- [Excerpts from a dataset]
- - -

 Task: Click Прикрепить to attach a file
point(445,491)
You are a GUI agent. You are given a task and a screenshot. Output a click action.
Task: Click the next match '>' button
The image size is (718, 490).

- - -

- [Try it] Could you reproduce every record exactly as shown above?

- [Result]
 Task: Click Прикрепить to attach a file
point(445,491)
You are a GUI agent. You are given a task and a screenshot. Output a click action.
Task: Click the next match '>' button
The image size is (718, 490).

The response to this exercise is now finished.